##### Provided passage

New York — Oil dropped by more than $2 a barrel on Friday, on track for a second weekly decline, due to concern about weakened demand in China and further increases to U.S. interest rates.
Brent crude was down $2.80, or 3.1%, at $86.97 a barrel by 11:48 a.m. EST (1648 GMT), having touched its lowest since Sept. 28 at $85.80. U.S. West Texas Intermediate (WTI) crude was down $2.79, or 3.4%, at $78.85.
Both benchmarks are heading for a second weekly loss, with Brent on track for about a 9% decline and WTI heading for a 10.5%.
As part of the rout, the market structure of both oil benchmarks shifted in ways that reflect dwindling supply concerns.
Crude came close to record highs earlier this year as Russia’s invasion of Ukraine added to those worries. In addition to that, the front-month futures contract soared to a gigantic premium over later-dated contracts, a signal that people were worried about the immediate availability of oil and were willing to pay handsomely to secure supply.

##########
##### Records for processing

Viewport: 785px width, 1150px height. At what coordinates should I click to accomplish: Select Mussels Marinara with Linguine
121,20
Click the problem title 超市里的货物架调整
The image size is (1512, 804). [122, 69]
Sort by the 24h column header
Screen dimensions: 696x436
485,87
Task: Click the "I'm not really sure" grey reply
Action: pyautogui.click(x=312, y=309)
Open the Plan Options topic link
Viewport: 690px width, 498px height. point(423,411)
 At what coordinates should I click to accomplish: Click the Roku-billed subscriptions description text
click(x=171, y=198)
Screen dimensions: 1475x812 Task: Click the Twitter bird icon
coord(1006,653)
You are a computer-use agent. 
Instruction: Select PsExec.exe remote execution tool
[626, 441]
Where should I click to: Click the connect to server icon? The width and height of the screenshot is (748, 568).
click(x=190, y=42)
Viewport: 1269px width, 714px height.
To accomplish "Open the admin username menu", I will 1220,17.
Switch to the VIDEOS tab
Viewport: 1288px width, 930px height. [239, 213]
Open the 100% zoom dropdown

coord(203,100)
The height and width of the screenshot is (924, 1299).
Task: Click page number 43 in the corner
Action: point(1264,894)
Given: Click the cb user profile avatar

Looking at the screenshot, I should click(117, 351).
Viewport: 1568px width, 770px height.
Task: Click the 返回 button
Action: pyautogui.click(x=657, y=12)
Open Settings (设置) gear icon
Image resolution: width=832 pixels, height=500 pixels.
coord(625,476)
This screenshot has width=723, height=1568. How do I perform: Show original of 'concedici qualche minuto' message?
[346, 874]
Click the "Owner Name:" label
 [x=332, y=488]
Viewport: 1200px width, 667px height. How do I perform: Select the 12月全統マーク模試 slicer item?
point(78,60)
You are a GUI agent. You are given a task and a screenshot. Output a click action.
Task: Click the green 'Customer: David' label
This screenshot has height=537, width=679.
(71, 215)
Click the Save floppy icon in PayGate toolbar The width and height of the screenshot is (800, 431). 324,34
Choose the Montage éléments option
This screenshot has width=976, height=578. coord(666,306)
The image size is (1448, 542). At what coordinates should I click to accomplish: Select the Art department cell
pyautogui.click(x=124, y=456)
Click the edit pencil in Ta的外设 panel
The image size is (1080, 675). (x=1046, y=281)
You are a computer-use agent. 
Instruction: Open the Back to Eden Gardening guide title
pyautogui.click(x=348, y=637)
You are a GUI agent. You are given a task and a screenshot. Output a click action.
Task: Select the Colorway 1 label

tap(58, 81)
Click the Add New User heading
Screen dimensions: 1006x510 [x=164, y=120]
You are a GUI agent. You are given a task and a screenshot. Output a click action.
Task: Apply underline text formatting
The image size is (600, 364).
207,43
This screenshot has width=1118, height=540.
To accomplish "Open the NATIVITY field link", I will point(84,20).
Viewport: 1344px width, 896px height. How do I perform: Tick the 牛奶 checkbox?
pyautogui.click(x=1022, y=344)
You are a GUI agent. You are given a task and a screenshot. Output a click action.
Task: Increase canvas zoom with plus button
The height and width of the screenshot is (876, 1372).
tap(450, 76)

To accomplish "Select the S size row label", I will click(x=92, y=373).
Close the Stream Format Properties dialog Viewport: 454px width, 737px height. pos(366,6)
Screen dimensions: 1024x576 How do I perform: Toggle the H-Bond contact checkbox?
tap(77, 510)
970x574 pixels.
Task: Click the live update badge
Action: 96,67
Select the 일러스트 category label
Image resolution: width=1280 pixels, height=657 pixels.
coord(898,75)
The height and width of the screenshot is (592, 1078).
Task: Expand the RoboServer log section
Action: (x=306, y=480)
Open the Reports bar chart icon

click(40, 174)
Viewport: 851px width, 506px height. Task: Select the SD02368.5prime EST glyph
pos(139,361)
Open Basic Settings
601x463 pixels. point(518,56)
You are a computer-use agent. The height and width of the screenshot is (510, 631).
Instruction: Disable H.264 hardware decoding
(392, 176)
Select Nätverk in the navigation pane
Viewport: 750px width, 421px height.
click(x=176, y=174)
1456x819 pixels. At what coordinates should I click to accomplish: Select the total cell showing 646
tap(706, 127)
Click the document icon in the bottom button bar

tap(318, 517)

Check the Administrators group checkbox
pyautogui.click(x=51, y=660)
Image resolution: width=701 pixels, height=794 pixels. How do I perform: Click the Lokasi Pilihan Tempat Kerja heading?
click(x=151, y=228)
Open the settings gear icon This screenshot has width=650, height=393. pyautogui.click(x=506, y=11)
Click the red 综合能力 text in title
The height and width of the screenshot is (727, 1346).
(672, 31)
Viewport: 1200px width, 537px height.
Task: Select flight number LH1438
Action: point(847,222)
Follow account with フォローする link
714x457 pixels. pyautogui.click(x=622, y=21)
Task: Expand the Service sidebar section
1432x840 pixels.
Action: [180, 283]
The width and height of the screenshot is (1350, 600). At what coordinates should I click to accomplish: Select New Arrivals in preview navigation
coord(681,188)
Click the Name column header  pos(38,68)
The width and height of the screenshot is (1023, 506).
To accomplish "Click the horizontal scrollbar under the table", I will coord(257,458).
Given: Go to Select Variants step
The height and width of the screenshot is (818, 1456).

##########

Goal A. In the records, begin at the line that has "At what coordinates should I click to accomplish: Click" and stop after the line that has "point(78,60)". Give those lines as a numbered list, leaving out any blank lines.
Goal B. Take the article on falling oil prices further from where it stops.

Exercise answer A.
1.  At what coordinates should I click to accomplish: Click the Roku-billed subscriptions description text
2. click(x=171, y=198)
3. Screen dimensions: 1475x812 Task: Click the Twitter bird icon
4. coord(1006,653)
5. You are a computer-use agent. 
6. Instruction: Select PsExec.exe remote execution tool
7. [626, 441]
8. Where should I click to: Click the connect to server icon? The width and height of the screenshot is (748, 568).
9. click(x=190, y=42)
10. Viewport: 1269px width, 714px height.
11. To accomplish "Open the admin username menu", I will 1220,17.
12. Switch to the VIDEOS tab
13. Viewport: 1288px width, 930px height. [239, 213]
14. Open the 100% zoom dropdown
15. coord(203,100)
16. The height and width of the screenshot is (924, 1299).
17. Task: Click page number 43 in the corner
18. Action: point(1264,894)
19. Given: Click the cb user profile avatar
20. Looking at the screenshot, I should click(117, 351).
21. Viewport: 1568px width, 770px height.
22. Task: Click the 返回 button
23. Action: pyautogui.click(x=657, y=12)
24. Open Settings (设置) gear icon
25. Image resolution: width=832 pixels, height=500 pixels.
26. coord(625,476)
27. This screenshot has width=723, height=1568. How do I perform: Show original of 'concedici qualche minuto' message?
28. [346, 874]
29. Click the "Owner Name:" label
30.  [x=332, y=488]
31. Viewport: 1200px width, 667px height. How do I perform: Select the 12月全統マーク模試 slicer item?
32. point(78,60)

Exercise answer B.
Those supply concerns are waning. The current WTI contract is now trading at a discount to the second month , a structure known as contango, for the first time since 2021, Refinitiv Eikon data showed.
This condition will also benefit those looking to put more oil in inventories for later, especially with stocks still at low levels.
“The deeper the contango, the more likely the market will put those barrels in storage,” said Bob Yawger, director of energy futures at Mizuho in New York.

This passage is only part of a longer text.